Bachelor of Information Technology
IT3040 – Introduction Data Mining
Most enterprises, including governments, are accumulating data at an incredible rate due to a host of technological advances, for example, the internet, e-commerce, electronic banking, point-of-sale devices, bar- code readers, and intelligent machines. Data mining is about extracting useful information from such mountains of data. This subject includes the following topics: Introduction: what is data mining, data mining process, data mining techniques, some case studies in brief. Data dredging, data fishing, and data scrubbing. Association rules mining (ARM): the ARM task and naïve algorithms, the apriori algorithm, improving efficiency, hashing algorithm, evaluation of algorithms.
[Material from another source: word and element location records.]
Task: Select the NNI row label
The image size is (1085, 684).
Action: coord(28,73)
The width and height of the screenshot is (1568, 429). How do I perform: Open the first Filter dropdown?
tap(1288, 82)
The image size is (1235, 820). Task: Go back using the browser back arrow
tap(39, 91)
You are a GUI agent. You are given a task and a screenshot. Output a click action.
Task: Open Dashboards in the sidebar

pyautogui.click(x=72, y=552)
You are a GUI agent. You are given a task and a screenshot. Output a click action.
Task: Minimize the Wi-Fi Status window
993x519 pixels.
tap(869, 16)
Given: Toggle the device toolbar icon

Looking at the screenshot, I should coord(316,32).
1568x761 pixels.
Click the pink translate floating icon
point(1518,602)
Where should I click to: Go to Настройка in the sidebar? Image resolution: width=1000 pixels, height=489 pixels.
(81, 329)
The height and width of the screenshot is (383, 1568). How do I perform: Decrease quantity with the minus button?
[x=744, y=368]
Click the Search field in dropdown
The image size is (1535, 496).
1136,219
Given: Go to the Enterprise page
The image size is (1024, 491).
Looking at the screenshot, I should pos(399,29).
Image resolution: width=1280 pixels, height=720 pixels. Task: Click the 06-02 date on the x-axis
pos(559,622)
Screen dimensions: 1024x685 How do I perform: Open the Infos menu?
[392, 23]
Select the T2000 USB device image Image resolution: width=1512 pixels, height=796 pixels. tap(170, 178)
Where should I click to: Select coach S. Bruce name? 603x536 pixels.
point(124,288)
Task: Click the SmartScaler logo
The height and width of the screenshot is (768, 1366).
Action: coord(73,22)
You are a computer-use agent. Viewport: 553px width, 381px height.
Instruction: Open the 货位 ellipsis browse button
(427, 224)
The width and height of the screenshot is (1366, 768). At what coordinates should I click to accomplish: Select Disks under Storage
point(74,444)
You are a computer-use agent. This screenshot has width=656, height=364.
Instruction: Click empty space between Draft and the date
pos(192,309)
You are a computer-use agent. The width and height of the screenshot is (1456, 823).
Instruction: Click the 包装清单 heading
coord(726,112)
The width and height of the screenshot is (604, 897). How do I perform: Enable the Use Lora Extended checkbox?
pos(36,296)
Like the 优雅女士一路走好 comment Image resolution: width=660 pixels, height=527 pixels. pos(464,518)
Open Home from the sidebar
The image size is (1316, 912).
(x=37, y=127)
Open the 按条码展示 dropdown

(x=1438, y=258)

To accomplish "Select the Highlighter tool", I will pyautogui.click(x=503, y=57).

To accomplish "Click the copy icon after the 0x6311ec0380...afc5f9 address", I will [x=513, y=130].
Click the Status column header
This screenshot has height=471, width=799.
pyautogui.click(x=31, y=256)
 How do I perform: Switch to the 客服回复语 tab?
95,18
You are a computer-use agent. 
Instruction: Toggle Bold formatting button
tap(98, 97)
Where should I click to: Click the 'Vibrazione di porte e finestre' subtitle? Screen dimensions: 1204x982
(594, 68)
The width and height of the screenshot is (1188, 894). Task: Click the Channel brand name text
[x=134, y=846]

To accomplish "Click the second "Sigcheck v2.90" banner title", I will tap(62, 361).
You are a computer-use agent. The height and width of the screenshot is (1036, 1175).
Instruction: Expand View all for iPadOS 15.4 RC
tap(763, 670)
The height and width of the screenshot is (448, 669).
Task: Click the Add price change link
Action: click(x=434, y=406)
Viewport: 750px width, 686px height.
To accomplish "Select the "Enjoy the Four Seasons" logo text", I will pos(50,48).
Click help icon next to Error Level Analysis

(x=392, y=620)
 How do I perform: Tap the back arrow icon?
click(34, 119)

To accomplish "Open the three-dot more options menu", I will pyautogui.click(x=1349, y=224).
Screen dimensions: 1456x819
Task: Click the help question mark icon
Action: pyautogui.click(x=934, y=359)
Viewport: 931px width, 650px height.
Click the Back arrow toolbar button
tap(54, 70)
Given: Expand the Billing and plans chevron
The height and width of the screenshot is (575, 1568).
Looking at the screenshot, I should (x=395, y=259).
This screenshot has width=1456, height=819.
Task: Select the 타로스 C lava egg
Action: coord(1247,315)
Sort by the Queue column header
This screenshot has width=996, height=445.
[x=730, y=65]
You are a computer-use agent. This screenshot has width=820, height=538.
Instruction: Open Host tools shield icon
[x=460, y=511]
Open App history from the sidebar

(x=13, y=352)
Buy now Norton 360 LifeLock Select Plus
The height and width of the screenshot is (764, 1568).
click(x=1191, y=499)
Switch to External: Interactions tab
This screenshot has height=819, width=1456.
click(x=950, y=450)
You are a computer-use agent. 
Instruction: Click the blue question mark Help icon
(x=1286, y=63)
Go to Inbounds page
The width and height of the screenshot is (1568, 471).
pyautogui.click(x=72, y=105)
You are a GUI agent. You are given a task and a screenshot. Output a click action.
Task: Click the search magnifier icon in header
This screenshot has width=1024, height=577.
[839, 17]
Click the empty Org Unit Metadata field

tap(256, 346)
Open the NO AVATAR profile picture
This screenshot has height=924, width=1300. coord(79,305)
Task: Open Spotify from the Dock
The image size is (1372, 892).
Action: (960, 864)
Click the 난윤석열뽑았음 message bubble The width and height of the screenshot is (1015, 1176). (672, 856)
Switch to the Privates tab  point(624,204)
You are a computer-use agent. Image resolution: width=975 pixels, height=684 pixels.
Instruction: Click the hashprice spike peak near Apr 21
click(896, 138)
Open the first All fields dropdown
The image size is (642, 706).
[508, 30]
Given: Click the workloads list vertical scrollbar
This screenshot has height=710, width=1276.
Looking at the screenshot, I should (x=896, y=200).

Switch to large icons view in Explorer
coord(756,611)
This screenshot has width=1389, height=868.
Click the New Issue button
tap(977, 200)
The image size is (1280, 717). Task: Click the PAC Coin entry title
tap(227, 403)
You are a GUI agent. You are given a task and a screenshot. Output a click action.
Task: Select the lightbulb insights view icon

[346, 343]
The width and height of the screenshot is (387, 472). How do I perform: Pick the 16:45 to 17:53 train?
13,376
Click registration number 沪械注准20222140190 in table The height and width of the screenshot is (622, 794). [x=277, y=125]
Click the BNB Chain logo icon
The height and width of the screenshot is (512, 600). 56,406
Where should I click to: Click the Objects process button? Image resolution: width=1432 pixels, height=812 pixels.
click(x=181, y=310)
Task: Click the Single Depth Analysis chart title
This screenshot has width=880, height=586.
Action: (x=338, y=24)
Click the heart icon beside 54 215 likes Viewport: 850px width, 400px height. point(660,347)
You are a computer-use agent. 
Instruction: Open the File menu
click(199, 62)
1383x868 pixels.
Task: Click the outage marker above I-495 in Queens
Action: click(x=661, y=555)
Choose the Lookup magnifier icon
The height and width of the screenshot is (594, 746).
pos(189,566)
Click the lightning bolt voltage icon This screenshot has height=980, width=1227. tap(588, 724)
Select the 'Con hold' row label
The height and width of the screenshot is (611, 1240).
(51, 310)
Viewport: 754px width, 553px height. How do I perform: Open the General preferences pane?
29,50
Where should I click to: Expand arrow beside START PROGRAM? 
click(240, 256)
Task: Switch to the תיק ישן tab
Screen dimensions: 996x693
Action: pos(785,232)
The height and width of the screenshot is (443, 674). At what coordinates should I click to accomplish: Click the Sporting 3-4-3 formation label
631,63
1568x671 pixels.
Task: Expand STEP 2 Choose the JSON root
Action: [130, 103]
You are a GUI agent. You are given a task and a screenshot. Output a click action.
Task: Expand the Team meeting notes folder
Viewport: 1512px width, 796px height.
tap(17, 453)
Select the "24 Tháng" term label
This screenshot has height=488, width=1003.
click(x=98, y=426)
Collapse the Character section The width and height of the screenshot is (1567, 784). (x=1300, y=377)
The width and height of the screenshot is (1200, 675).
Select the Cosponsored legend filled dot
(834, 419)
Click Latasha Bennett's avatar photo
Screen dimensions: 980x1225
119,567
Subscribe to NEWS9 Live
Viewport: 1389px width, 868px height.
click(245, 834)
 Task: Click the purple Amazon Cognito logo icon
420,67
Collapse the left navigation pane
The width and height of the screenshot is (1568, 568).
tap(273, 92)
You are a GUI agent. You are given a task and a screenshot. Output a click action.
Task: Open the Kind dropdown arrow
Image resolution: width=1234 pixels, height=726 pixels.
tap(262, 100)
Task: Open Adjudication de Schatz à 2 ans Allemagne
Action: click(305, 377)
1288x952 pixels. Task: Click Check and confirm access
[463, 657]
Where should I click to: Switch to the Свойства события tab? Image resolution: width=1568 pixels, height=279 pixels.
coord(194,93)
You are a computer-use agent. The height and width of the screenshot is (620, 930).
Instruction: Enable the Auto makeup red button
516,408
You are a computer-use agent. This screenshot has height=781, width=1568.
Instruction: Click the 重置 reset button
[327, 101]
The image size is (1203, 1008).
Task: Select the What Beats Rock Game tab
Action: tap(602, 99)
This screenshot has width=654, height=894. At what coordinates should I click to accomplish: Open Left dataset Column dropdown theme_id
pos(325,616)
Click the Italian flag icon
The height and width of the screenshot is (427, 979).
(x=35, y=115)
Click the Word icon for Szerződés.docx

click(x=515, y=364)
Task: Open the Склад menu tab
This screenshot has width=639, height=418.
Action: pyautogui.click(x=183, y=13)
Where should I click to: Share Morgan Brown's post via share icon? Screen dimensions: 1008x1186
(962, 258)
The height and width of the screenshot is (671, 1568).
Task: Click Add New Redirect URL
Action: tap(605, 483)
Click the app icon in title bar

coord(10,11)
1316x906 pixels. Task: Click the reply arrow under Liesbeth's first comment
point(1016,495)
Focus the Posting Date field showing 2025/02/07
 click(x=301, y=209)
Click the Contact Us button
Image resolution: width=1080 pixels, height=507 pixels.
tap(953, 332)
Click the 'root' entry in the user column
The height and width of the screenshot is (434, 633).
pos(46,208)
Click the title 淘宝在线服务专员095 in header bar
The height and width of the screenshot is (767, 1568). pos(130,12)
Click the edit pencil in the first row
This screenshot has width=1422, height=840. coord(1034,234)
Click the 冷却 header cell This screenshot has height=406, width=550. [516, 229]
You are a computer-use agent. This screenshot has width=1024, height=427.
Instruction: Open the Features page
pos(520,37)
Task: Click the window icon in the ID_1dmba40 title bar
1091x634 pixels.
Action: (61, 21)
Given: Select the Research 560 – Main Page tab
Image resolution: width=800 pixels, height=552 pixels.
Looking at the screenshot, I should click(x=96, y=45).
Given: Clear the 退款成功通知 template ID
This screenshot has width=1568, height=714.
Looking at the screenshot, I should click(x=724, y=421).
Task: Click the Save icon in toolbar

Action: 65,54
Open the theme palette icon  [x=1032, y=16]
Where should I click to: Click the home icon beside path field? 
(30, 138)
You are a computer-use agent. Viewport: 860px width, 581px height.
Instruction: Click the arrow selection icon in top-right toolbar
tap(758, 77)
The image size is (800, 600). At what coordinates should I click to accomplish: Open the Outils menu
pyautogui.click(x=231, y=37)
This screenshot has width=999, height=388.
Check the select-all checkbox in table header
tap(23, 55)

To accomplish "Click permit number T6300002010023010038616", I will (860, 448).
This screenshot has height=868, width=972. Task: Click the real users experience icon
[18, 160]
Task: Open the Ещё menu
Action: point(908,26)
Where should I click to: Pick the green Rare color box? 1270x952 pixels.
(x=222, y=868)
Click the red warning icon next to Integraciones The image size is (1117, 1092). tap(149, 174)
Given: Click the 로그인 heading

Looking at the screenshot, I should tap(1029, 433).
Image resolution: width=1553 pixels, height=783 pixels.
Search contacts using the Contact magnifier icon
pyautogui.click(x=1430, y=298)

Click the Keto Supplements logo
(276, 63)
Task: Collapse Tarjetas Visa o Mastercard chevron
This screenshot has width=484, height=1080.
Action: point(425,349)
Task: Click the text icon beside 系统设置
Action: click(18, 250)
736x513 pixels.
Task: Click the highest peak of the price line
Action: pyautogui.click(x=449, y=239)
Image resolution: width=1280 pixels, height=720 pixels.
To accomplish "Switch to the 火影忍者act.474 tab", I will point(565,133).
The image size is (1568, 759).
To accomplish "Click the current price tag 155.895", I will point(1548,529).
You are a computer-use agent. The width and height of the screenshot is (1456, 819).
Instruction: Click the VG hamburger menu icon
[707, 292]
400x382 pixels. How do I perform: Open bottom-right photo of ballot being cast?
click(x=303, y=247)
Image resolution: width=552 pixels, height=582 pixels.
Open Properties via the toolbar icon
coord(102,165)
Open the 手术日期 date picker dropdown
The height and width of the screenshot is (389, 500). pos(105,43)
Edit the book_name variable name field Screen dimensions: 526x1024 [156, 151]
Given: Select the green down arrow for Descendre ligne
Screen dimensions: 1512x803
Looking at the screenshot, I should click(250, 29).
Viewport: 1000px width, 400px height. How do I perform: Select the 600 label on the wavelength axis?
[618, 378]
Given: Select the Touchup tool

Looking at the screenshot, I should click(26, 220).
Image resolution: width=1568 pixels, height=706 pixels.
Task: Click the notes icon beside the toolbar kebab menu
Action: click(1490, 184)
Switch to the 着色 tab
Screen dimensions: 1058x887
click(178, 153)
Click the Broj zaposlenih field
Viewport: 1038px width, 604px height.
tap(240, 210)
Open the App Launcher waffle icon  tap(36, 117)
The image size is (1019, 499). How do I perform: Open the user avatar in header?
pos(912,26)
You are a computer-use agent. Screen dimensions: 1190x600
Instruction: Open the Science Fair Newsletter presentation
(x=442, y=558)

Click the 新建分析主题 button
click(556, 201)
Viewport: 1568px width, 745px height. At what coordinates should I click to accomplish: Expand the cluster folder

Supervised classification: the task, decision tree and building algorithm, split algorithms, naïve Bayes method, evaluating classification methods, improving accuracy of classification methods. Cluster analysis: defining the task, desired features of cluster analysis, types of data, computing distance, partitional methods, hierarchical methods, density-based methods, quality and validity of results. Web data mining: terminology and characteristics, locality and hierarchy in the web, web content mining, web structure mining, web usage mining. Search engines and query mining. Data Warehousing: what is data warehouse, operational data stores, ETL, warehouse design, guidelines for design, metadata.